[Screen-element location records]
-- -- --

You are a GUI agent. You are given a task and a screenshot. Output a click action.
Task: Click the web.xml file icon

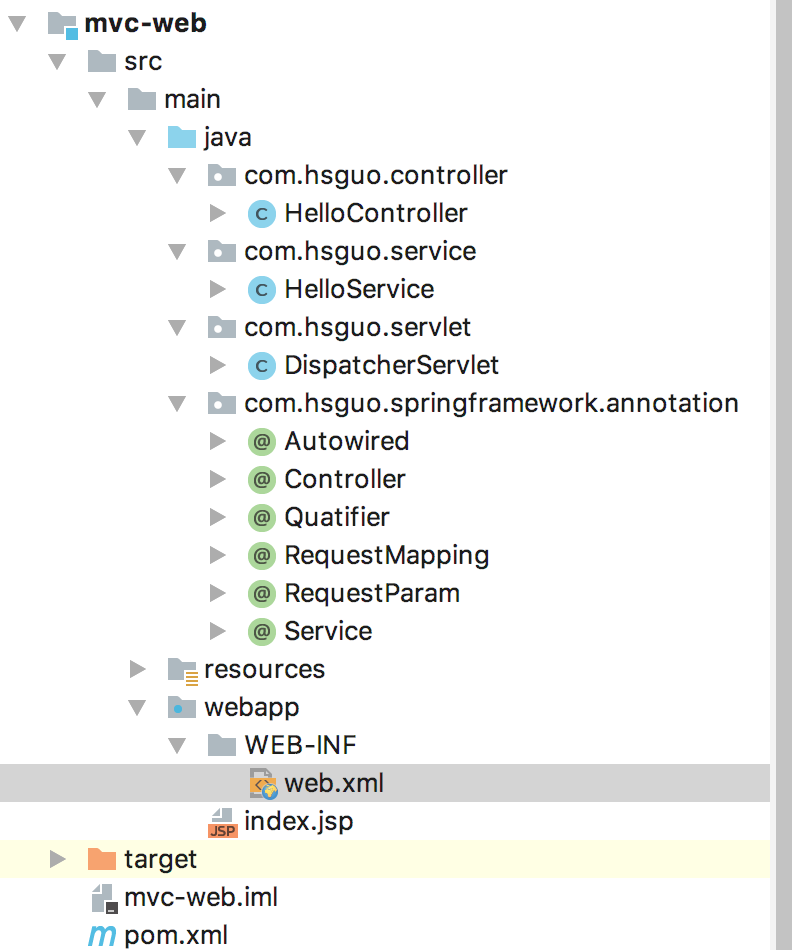click(x=262, y=784)
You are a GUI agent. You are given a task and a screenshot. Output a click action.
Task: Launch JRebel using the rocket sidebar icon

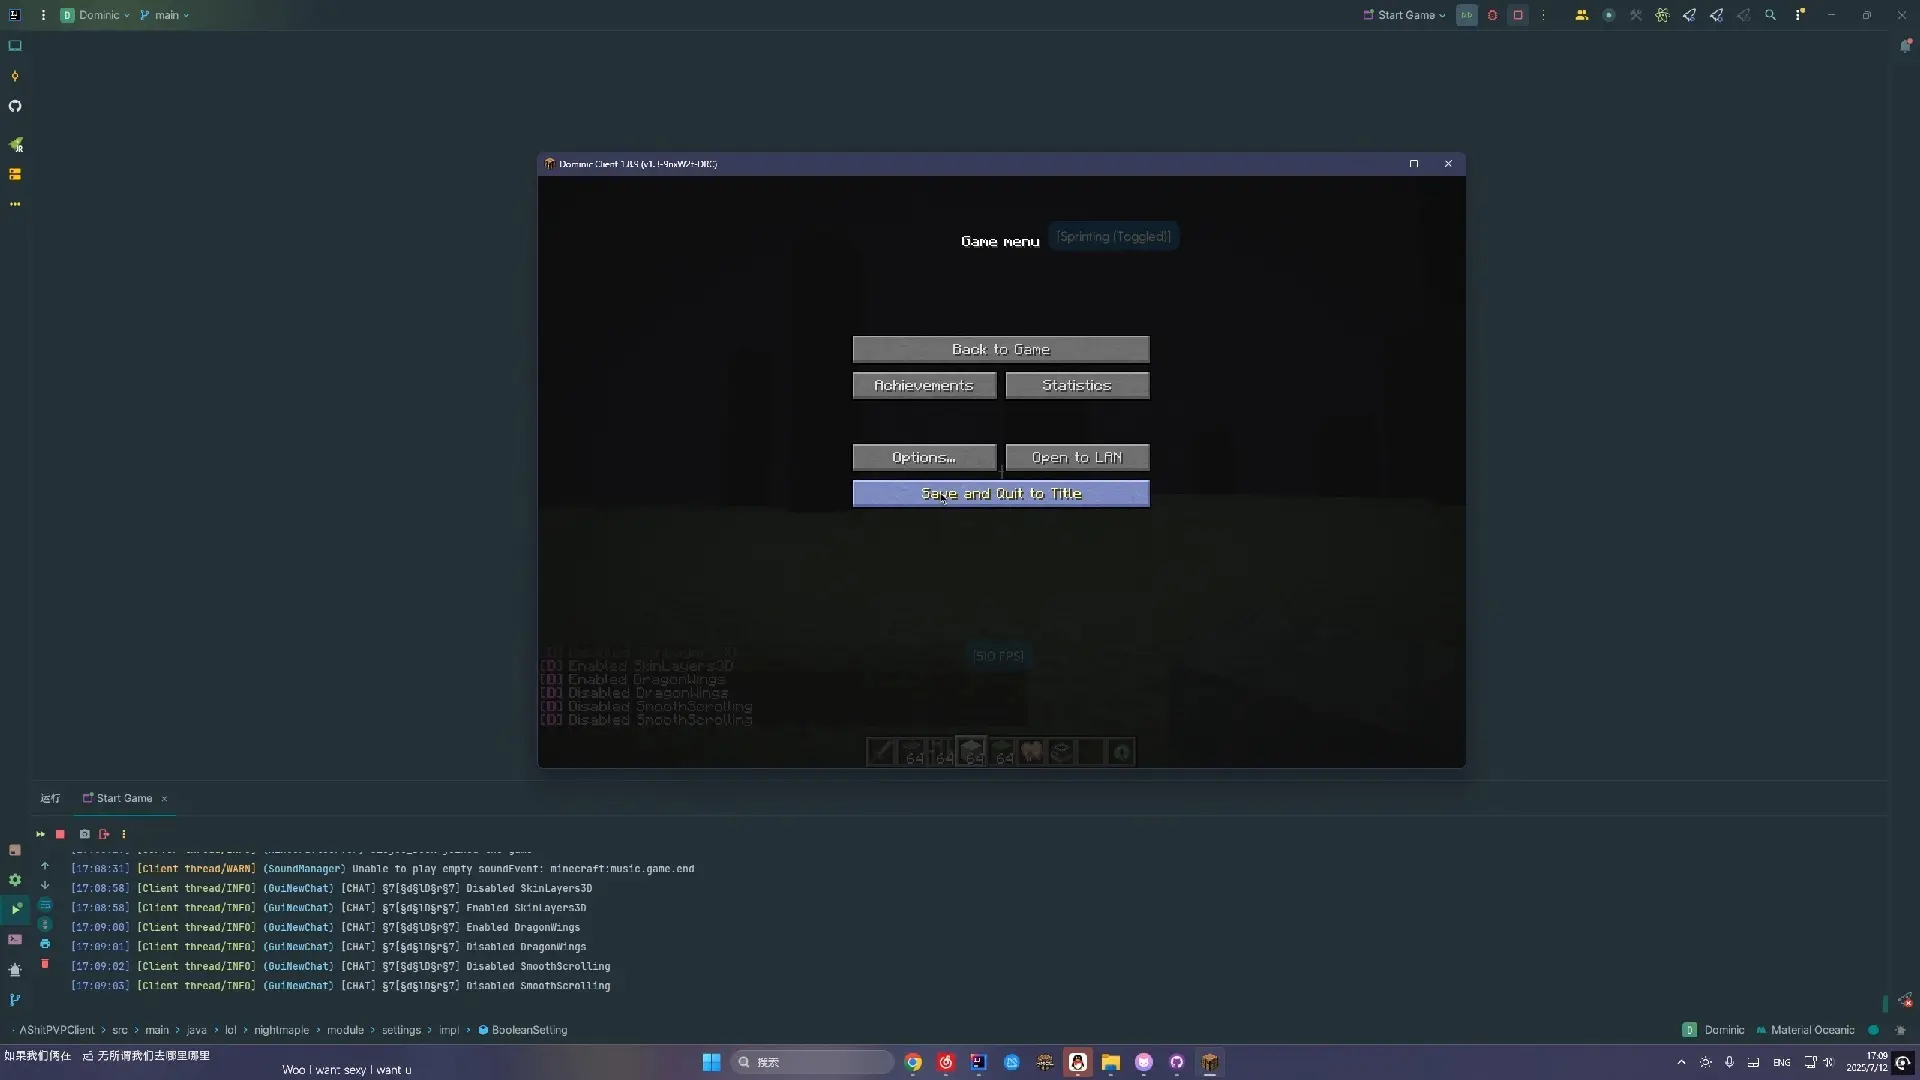click(16, 145)
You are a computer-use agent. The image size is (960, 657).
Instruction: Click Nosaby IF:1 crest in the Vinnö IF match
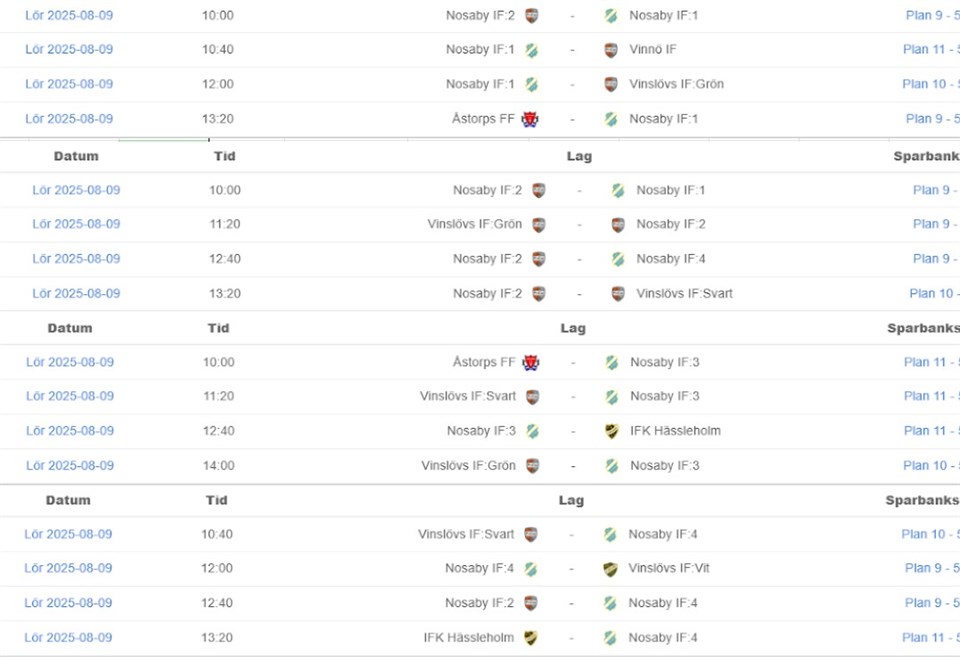pyautogui.click(x=531, y=50)
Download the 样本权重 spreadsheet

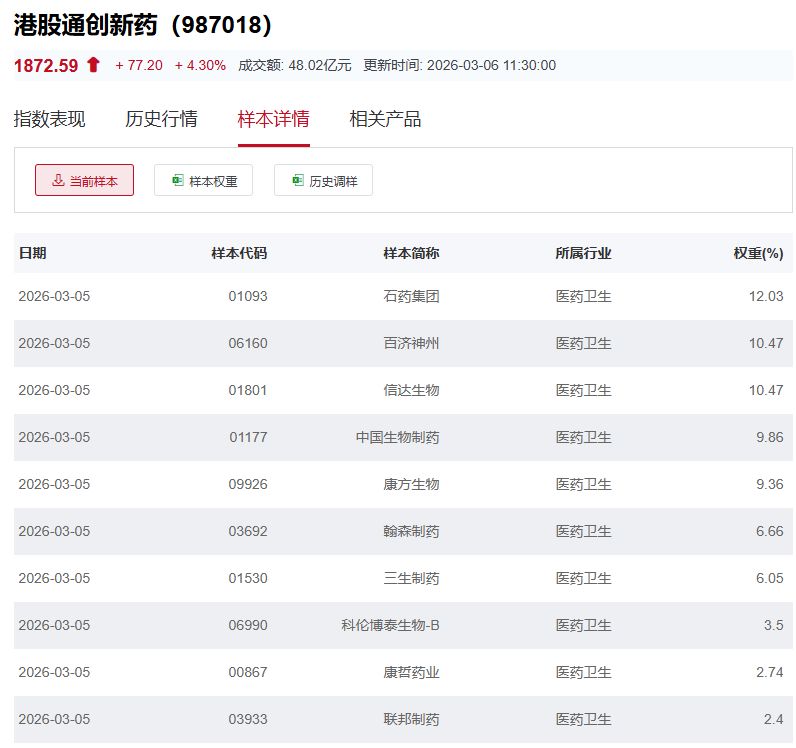tap(204, 181)
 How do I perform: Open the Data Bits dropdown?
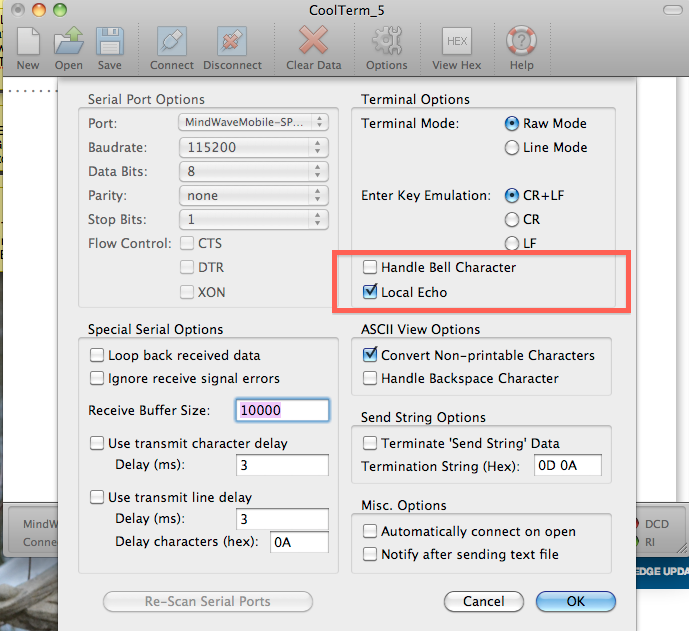[253, 171]
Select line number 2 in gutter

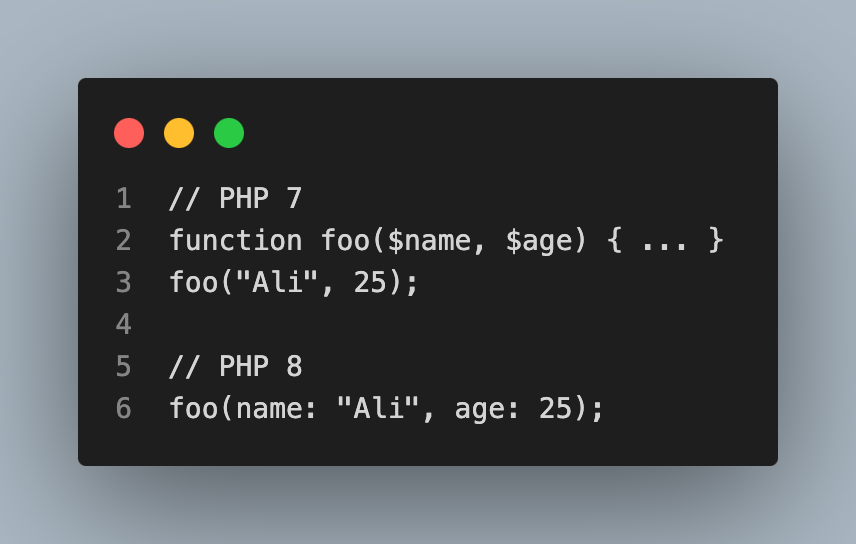(123, 241)
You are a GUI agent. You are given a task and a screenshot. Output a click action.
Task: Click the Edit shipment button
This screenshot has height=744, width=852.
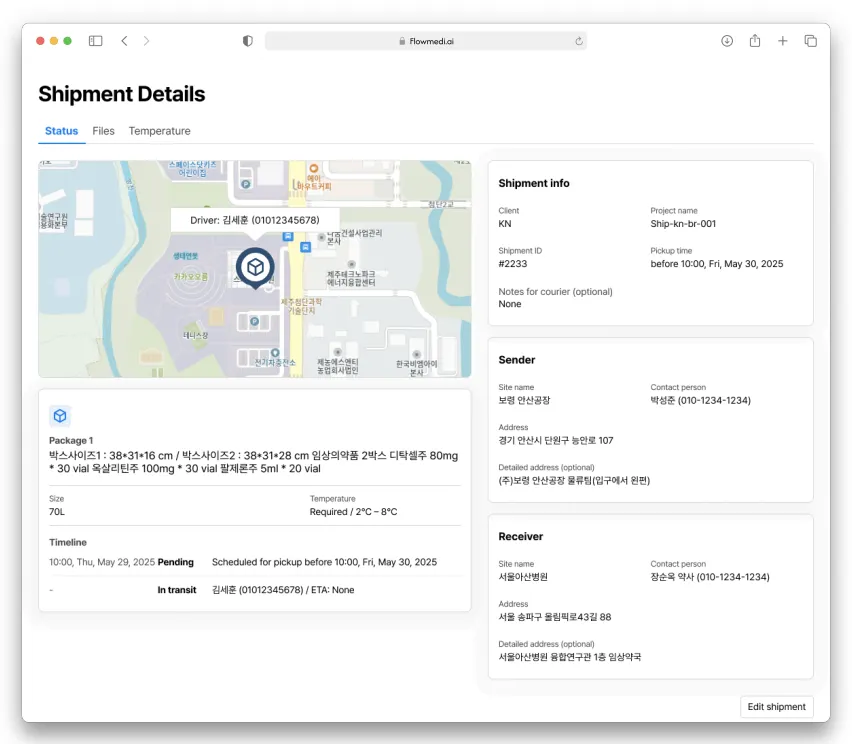(776, 707)
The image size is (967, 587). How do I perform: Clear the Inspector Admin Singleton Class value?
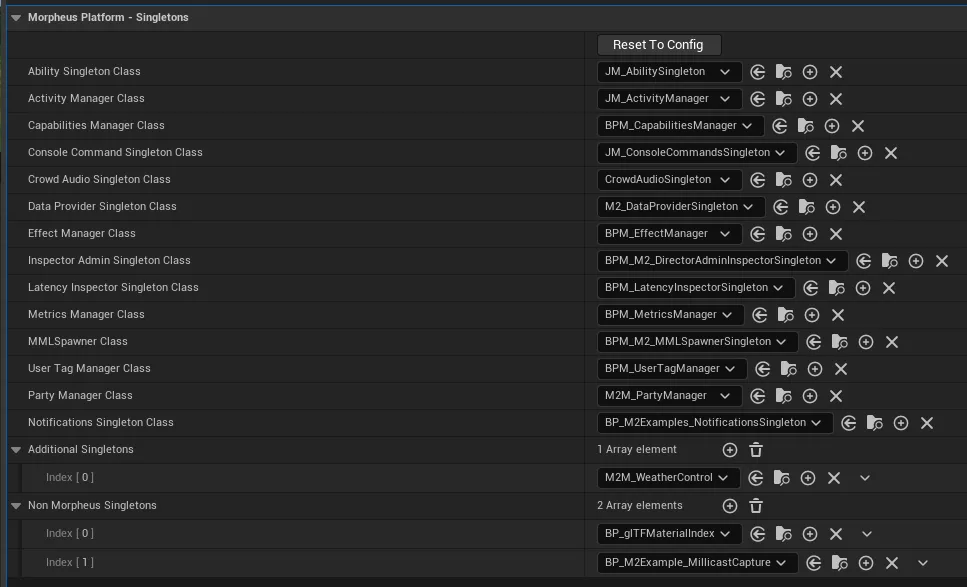[x=942, y=261]
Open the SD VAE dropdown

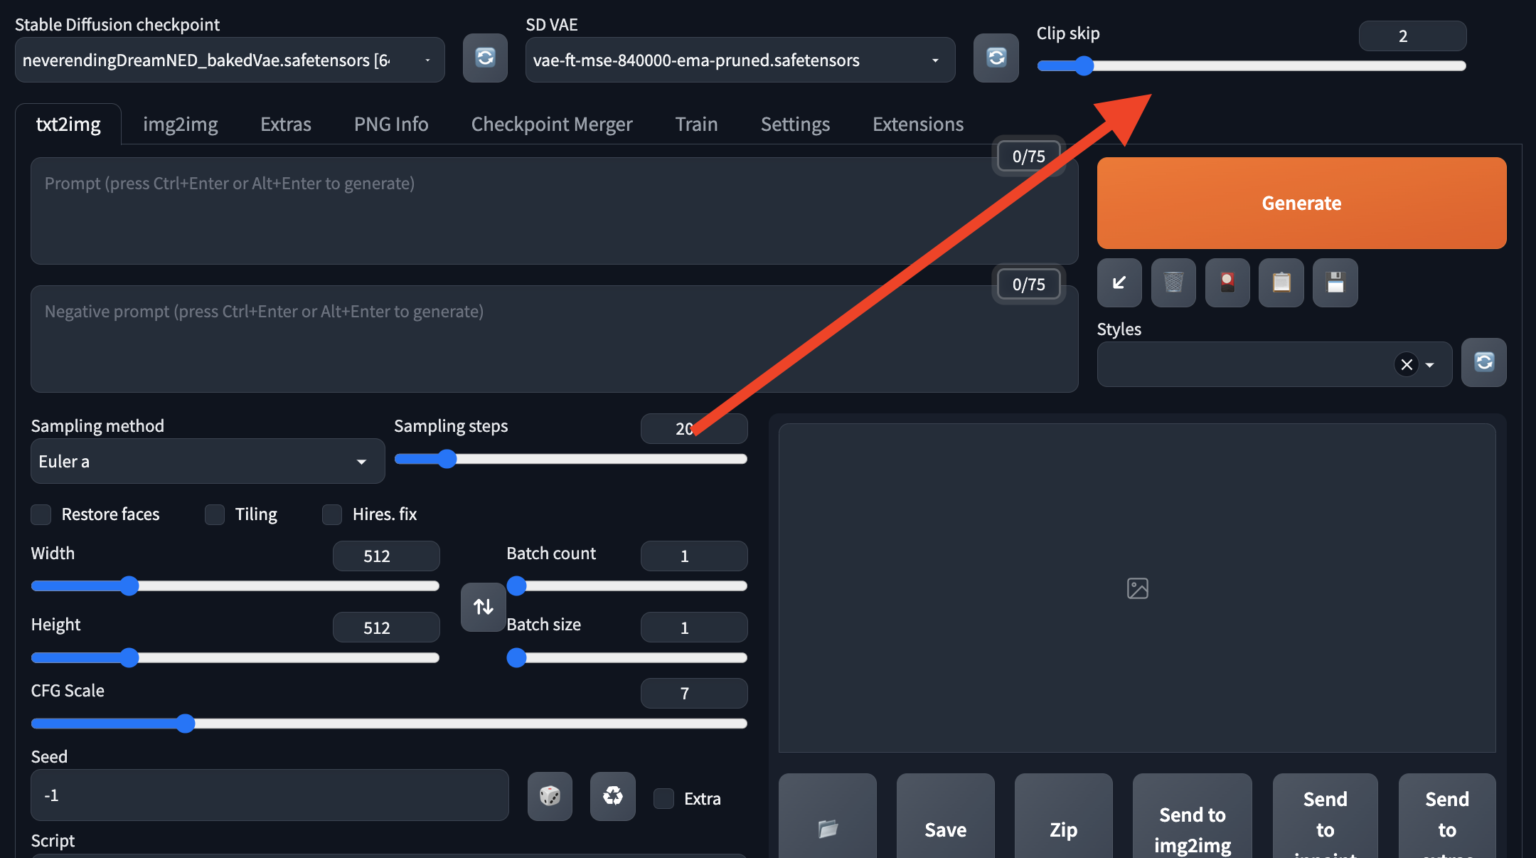click(x=739, y=61)
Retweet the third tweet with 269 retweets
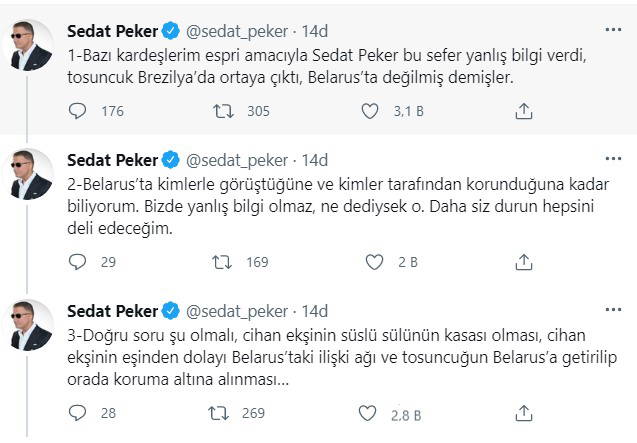Image resolution: width=637 pixels, height=443 pixels. tap(227, 412)
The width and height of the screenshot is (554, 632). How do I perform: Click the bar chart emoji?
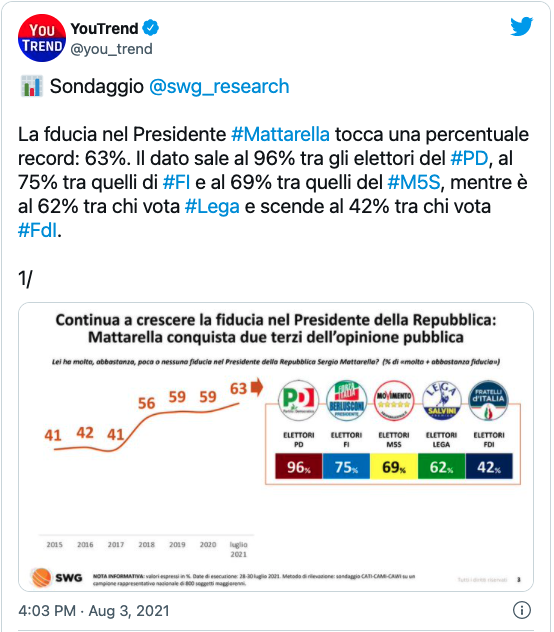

-- -- --

Problem statement –
Retype all of the rows above exactly as they appear, leaving out the pictures.

Answer to this problem –
You are a GUI agent. You are given a task and a screenshot. Output a click action.
Task: Click the web.xml file icon

click(x=262, y=784)
You are a GUI agent. You are given a task and a screenshot. Output a click action.
Task: Launch JRebel using the rocket sidebar icon

click(16, 145)
You are a computer-use agent. The image size is (960, 657).
Instruction: Click Nosaby IF:1 crest in the Vinnö IF match
pyautogui.click(x=531, y=50)
Download the 样本权重 spreadsheet

tap(204, 181)
 How do I perform: Open the Data Bits dropdown?
[253, 171]
Select line number 2 in gutter

(123, 241)
You are a GUI agent. You are given a task and a screenshot. Output a click action.
Task: Click the Edit shipment button
This screenshot has height=744, width=852.
(776, 707)
The image size is (967, 587). How do I perform: Clear the Inspector Admin Singleton Class value?
[x=942, y=261]
Open the SD VAE dropdown

click(x=739, y=61)
Retweet the third tweet with 269 retweets
Image resolution: width=637 pixels, height=443 pixels. tap(227, 412)
The width and height of the screenshot is (554, 632). How do I perform: Click the bar chart emoji?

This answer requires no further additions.